Your teens may not realize that these ideas are not new. In fact, this buffet-style approach to spirituality is one of the hallmarks of Hinduism. In many ways, American religious pluralism mimics (and has been influenced by) some core tenets of Hinduism. The exotic images of Hindu gods and goddesses may not seem particularly relevant, but this religion's perspective on spiritual truth has seeped deeply into our culture.
Hinduism, like religious pluralism as it is practiced in America today, is built on the belief that all religions provide genuine, equally valid paths to God. Given this starting point, it's not surprising that Hinduism itself offers multiple perspectives on the nature of God. On one hand, practitioners of this polytheistic religion venerate a vast number of gods and goddesses—more than 330 million. Simultaneously, however, a more philosophical strain of Hinduism is pantheistic, and sees all facets of creation as parts of an infinite impersonal reality called Brahman. Everything is god, including you and me.

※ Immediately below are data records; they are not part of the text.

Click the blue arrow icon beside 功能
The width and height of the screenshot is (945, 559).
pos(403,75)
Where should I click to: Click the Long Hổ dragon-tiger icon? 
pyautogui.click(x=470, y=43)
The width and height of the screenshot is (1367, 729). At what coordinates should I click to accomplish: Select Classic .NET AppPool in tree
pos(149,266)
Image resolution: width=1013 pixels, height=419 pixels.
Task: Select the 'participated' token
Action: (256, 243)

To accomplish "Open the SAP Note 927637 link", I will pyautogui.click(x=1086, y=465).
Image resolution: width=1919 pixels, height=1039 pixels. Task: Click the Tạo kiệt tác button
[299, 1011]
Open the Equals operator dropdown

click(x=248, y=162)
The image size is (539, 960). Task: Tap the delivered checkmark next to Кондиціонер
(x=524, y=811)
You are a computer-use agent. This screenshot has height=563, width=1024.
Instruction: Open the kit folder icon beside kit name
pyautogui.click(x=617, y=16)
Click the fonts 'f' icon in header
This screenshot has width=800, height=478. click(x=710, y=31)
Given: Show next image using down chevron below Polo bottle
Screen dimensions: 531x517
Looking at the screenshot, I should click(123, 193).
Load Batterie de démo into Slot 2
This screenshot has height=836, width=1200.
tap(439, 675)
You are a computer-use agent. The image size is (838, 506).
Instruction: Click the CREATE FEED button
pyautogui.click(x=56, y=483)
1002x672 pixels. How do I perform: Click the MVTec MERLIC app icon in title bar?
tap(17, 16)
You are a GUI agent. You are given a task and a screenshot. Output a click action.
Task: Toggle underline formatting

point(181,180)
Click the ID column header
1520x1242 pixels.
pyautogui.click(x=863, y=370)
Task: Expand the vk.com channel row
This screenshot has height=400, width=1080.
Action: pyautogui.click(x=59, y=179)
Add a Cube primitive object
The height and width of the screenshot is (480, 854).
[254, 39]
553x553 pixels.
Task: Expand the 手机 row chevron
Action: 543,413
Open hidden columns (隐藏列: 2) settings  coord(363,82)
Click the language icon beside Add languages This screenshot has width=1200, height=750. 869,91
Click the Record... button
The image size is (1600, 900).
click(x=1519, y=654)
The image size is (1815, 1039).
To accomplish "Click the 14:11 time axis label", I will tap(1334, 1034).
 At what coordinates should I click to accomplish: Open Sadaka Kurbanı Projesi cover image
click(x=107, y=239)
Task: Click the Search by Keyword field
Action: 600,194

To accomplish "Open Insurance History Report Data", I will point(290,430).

When we shine the light of Christ on these beliefs, however, we can see how they fall short of the truth found in the gospel. At one end of the Hindu belief spectrum are many personal but finite gods; at the other end lies the infinite but impersonal god Brahman. Hinduism fails its followers in the gap between them. Because of their finite nature, the multitude personal gods of polytheism can't exhibit ultimate power. Because of its lack of personhood, the infinite god of pantheism can't relate to humanity. The tragedy of Hinduism is that the infinite and the personal never meet. It is only in the person of Christ where we see that beautiful union.
Many teens—Christian and non-Christian alike—would probably be surprised by the suggestion that their belief system resembles Hinduism. And yet a closer look reveals some striking similarities. They may not be bowing down to multi-armed idols, but in our technologically advanced society, the attention given to the next must-have gadget or Web site can easily border upon worship. (Consider, for example, the fact that the average American teen today spends almost 72 hours per week engaging electronic media.)
Similarly, the temptation to create your own religion by fusing together bits of this one and that is ultimately a Hindu way of thinking about spiritual truth. After all, if truth is found within, it can be whatever you want it to be. Hindu thinking encourages us to discover our own divinity rather than look outward to the Savior or recognize our need for salvation. This self-deification is a more subtle form of idolatry that is very attractive to our individualistic, self-reliant culture. And, conveniently, focusing on the harmony within is also an inviting alternative to struggling with moral choices.
C.S. Lewis explained that, in the final conflict between religions, Hinduism and Christianity would offer the only viable options: Hinduism absorbs all religious systems, and Christianity excludes all others. In contrast to Hinduism, Jesus Christ is too unique to be absorbed into a pantheon of multiple gods and goddesses. It is only at the cross of Christ where we see the most intimate connection of God with humanity and the most satisfying answer to evil and suffering—one of engagement and victory, not detachment and defeat.
As we help our teens navigate the spiritual waters of our pluralistic world, it's important to help them identify the source of the ideas they're ingesting. Hinduism promises personal spiritual fulfillment, but it lacks the ability to deliver because it deviates from the truth. Only Christ can deliver the salvation we long for. But it's on His terms, not ours.
Alison Thomas is an apologist with Ravi Zacharias International Ministries, based in Atlanta, Georgia.